This story contains magic and references to Addergoole but no slavery, sex, or violence.
For rix_scaedu‘s prompt
Faerie Apocalypse has a landing page here here (and on LJ).
This takes place during the apoc, ~2012-2013
Out There, the bombs were falling, and the people were screaming and fleeing.
Bethesda stretched, reaching for a set of eyes near the road. She had a feeling, as she did sometimes, that someone was coming who she should let in.
Not every refugee made it past Bethesda’s threshold, of course, or she would be over-flowing with people and nowhere to put them, nothing to feed them. She had to pick and choose, which was frustrating and sometimes enraging – both to her, and to those she left behind – but necessary. This war made for a lot of hard choices.
There, in the crowd, her senses told her there were four – a mother, a child, a young man, and a terrified girl in her twenties. Bethseda whispered the Words, and opened up a door for them. Would they take her hospitality? Not everyone did. Not everyone appreciated it.
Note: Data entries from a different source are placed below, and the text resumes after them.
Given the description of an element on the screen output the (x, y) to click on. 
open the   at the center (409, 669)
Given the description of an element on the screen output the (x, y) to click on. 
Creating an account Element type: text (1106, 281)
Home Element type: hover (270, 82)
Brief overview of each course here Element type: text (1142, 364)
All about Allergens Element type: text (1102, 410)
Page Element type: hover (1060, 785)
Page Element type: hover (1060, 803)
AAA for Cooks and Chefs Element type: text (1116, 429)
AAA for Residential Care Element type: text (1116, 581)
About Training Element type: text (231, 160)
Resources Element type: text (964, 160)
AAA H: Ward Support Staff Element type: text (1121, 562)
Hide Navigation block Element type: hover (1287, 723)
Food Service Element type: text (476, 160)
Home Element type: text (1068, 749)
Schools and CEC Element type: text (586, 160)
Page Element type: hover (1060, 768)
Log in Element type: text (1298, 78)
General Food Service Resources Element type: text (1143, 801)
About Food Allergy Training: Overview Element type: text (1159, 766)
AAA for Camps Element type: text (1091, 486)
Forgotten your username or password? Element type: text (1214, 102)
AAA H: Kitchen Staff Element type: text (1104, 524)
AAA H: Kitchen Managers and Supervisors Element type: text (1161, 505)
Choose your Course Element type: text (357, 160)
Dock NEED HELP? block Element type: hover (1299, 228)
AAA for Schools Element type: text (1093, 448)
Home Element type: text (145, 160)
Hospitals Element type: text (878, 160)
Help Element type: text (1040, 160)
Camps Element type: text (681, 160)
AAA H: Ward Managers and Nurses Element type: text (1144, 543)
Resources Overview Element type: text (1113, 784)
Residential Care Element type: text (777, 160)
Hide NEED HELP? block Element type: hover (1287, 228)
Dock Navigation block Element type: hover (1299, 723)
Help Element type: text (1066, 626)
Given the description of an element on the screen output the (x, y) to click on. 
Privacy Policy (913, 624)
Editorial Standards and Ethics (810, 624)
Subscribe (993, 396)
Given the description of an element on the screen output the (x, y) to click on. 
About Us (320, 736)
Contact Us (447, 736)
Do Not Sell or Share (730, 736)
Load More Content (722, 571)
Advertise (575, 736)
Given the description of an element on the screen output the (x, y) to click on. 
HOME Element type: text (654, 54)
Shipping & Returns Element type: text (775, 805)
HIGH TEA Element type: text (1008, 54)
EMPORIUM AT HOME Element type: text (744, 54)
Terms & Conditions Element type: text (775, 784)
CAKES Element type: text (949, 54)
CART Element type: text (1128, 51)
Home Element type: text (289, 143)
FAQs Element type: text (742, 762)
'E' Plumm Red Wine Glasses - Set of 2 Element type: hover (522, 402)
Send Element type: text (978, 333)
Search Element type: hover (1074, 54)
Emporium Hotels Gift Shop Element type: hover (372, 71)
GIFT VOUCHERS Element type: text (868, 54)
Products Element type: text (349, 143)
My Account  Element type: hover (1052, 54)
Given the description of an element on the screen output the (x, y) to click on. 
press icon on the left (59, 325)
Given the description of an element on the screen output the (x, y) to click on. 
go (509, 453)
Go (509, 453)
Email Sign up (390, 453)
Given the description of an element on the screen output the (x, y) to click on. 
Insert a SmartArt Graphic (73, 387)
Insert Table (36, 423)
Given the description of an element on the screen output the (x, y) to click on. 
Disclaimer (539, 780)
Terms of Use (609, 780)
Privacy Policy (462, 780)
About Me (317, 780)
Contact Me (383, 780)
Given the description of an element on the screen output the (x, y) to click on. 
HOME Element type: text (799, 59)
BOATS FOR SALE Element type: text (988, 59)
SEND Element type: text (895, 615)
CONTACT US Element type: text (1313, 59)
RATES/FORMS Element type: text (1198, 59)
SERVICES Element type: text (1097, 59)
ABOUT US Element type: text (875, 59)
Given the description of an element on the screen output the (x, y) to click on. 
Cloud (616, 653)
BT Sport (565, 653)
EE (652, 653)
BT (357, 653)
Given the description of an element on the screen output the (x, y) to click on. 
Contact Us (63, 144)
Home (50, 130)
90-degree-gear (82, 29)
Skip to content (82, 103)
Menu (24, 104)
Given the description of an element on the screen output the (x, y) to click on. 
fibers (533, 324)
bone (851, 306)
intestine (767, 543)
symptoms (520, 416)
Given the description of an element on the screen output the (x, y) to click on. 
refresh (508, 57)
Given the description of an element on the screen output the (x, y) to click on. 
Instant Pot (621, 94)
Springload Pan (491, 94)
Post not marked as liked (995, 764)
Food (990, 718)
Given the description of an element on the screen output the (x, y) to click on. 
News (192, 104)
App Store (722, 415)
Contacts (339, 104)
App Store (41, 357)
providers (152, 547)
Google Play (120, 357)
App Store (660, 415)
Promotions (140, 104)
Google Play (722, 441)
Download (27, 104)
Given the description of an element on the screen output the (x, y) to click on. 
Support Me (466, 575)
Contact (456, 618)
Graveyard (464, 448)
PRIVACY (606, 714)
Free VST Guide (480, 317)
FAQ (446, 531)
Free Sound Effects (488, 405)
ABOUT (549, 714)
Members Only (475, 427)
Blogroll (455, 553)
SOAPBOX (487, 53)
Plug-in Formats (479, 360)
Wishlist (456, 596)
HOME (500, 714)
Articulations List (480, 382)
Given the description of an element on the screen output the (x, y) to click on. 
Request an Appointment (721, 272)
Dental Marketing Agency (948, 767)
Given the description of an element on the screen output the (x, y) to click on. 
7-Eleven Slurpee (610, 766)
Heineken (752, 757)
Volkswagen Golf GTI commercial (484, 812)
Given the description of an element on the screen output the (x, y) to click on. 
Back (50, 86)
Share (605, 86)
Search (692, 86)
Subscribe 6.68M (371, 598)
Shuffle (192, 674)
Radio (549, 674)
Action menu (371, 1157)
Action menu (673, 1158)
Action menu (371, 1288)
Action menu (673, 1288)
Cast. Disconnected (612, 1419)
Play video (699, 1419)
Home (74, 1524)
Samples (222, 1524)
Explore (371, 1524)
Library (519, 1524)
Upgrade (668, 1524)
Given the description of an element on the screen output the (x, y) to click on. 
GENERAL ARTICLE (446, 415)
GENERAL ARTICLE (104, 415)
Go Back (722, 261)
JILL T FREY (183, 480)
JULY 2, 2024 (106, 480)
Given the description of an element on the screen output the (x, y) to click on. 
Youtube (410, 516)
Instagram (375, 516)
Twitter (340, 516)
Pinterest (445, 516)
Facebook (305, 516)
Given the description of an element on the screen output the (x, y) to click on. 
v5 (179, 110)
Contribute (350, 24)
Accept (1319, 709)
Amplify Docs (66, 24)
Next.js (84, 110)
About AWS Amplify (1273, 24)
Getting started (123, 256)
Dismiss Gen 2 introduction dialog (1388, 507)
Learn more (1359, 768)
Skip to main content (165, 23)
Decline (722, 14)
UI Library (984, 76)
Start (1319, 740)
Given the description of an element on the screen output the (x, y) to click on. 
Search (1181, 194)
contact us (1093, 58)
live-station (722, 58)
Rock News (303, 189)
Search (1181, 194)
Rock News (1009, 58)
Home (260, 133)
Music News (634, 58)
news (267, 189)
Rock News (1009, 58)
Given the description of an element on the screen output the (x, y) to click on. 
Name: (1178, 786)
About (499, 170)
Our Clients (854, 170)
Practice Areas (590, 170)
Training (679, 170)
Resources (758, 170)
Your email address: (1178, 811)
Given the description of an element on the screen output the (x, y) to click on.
When she had first Changed, she had been miserable. She’d been in pain for weeks, of course, hands and legs, bones and skin shifting, stretching, until she was a tiny cottage, not remotely human anymore, except in mind, except in spirit. She’d finished her four years at school – near school, at least – and learned everything she could in that time.
One of the things she learned is that she was growing, and would continue to grow, possibly forever. Another thing she learned was that she had a great-grandmother who was now a castle, which gave her hope.
She learned that she could use Words. That she could still feel. And that, while she no longer had a body in the conventional sense, she still had ways of interacting with other people, even intimately. After all, her great-grandmother the castle had made children.
And she learned, slowly and with a great deal of effort, that, like Baba Yaga’s cottage (but with better legs), she was mobile. Slowly, very slowly (her legs were shorter), Bethesda could move. And, as she grew, she learned how to move her property with her, which had to be, she admitted, the strangest thing, a house walking through the city with a yard like a skirt hanging around her, covering her underpinnings.
Once she had these refugees, those who would stay, she might move again. This city didn’t seem like a good place to stay much longer. She opened her gate, and welcomed them into herself.